_Enunciado de tarea:_
Vuelve a escribir tal cual las líneas que van desde la que contiene "This screenshot has width=800, height=600." hasta la que contiene "(x=239, y=66)", ambas incluidas.

::::::

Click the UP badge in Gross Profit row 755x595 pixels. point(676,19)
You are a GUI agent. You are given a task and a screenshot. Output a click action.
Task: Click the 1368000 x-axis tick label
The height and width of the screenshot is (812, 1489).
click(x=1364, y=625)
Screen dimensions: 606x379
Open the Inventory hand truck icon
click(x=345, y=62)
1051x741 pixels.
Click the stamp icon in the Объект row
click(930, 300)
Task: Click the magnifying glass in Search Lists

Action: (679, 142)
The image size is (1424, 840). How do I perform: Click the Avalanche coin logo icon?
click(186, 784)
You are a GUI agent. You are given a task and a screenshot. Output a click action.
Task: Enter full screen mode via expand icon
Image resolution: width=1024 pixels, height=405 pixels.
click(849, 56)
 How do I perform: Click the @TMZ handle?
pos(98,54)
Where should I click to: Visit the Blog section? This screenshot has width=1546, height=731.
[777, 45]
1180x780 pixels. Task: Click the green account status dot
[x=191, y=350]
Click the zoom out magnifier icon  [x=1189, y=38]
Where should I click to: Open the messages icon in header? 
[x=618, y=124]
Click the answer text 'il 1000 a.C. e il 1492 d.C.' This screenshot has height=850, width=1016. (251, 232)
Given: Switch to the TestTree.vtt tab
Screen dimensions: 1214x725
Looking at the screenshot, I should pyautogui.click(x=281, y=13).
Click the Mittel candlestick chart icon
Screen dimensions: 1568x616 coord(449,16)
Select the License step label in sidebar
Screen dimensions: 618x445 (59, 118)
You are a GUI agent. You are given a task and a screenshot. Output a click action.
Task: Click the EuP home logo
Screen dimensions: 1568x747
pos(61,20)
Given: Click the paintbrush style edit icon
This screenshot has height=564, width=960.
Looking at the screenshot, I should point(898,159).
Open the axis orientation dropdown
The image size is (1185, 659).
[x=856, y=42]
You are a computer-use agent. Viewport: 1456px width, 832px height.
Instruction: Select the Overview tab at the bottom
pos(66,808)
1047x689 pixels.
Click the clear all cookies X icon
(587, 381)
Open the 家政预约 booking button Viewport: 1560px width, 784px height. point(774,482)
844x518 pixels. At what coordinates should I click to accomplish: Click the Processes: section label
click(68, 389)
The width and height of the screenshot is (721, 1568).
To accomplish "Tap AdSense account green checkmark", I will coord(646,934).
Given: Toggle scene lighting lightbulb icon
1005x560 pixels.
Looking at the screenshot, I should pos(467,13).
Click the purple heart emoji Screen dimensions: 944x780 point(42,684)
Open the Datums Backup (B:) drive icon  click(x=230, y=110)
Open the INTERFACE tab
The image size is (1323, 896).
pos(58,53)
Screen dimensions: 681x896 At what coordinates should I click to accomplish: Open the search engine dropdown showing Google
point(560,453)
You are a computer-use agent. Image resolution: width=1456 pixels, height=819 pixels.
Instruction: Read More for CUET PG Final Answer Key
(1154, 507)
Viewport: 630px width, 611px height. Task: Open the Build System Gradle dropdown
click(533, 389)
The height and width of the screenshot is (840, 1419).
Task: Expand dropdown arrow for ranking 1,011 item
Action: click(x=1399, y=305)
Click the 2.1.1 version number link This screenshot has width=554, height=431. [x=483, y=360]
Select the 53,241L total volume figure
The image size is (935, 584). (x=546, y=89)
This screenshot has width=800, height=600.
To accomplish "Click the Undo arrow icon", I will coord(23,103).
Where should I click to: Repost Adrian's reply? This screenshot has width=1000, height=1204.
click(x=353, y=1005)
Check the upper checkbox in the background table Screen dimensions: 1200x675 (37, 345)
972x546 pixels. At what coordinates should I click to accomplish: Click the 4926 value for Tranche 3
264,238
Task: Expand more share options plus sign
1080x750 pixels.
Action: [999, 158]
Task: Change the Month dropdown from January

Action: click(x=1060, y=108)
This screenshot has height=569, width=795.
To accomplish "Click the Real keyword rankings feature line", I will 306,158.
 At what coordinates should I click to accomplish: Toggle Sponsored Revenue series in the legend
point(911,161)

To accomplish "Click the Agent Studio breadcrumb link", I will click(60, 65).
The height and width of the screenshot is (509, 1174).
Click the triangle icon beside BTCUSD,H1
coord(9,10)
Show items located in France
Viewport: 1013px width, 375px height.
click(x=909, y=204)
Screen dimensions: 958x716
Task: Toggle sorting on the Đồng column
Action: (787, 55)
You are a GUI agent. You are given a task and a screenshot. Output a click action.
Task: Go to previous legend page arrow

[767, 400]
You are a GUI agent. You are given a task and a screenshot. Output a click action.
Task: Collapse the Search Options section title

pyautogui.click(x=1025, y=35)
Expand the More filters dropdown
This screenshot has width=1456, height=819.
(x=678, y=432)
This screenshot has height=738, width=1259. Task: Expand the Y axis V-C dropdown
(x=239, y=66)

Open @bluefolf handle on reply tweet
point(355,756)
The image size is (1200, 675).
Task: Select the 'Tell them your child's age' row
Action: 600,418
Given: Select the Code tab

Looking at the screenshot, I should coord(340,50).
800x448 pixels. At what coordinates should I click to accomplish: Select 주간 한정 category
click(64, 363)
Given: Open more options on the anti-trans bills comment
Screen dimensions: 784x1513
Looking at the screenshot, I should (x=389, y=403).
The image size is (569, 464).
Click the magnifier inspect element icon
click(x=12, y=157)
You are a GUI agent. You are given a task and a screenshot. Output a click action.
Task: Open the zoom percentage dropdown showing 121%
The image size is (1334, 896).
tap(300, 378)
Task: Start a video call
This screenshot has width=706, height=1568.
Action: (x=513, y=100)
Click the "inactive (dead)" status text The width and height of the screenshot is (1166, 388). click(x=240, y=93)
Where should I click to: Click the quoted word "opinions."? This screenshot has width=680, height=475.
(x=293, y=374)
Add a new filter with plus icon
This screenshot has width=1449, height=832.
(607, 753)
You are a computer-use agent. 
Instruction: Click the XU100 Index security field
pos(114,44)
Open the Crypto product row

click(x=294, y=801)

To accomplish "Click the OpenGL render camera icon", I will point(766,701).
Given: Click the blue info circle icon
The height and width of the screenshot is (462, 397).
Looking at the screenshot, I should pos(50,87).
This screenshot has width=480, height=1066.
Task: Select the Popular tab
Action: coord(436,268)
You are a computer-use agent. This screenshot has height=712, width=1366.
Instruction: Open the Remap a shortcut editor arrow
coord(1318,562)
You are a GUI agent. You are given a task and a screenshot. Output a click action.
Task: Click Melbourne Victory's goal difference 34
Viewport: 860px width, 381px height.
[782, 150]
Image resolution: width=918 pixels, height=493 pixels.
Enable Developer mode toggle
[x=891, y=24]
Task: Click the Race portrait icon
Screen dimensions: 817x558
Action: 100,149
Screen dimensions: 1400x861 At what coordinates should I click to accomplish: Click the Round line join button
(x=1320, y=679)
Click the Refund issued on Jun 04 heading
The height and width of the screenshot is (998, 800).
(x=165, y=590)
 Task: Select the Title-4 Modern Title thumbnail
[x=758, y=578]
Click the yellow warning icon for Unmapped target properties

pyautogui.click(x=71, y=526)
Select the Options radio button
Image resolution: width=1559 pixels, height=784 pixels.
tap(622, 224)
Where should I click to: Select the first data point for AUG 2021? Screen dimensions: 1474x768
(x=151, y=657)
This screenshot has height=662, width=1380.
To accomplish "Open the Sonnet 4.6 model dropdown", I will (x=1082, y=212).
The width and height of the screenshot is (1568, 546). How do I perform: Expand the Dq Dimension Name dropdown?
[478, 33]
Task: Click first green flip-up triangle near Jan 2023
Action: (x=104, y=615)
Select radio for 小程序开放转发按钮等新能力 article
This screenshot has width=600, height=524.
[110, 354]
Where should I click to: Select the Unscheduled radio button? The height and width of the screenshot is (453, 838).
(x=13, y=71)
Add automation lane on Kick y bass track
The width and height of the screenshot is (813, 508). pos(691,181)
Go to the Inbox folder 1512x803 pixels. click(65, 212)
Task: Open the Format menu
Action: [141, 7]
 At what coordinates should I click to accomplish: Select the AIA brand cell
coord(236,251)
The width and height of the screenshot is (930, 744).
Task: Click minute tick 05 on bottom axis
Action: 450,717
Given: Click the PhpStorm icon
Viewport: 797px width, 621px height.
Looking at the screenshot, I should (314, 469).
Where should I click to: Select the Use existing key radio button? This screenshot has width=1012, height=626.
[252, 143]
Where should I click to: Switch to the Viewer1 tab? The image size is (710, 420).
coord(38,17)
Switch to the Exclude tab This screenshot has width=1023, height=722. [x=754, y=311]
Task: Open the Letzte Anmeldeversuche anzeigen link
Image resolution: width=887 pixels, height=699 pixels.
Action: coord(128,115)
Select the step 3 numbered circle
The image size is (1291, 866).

::::::

_Respuesta completa:_
This screenshot has width=800, height=600.
To accomplish "Click the Undo arrow icon", I will coord(23,103).
Where should I click to: Repost Adrian's reply? This screenshot has width=1000, height=1204.
click(x=353, y=1005)
Check the upper checkbox in the background table Screen dimensions: 1200x675 (37, 345)
972x546 pixels. At what coordinates should I click to accomplish: Click the 4926 value for Tranche 3
264,238
Task: Expand more share options plus sign
1080x750 pixels.
Action: [999, 158]
Task: Change the Month dropdown from January

Action: click(x=1060, y=108)
This screenshot has height=569, width=795.
To accomplish "Click the Real keyword rankings feature line", I will 306,158.
 At what coordinates should I click to accomplish: Toggle Sponsored Revenue series in the legend
point(911,161)

To accomplish "Click the Agent Studio breadcrumb link", I will click(60, 65).
The height and width of the screenshot is (509, 1174).
Click the triangle icon beside BTCUSD,H1
coord(9,10)
Show items located in France
Viewport: 1013px width, 375px height.
click(x=909, y=204)
Screen dimensions: 958x716
Task: Toggle sorting on the Đồng column
Action: (787, 55)
You are a GUI agent. You are given a task and a screenshot. Output a click action.
Task: Go to previous legend page arrow

[767, 400]
You are a GUI agent. You are given a task and a screenshot. Output a click action.
Task: Collapse the Search Options section title

pyautogui.click(x=1025, y=35)
Expand the More filters dropdown
This screenshot has width=1456, height=819.
(x=678, y=432)
This screenshot has height=738, width=1259. Task: Expand the Y axis V-C dropdown
(x=239, y=66)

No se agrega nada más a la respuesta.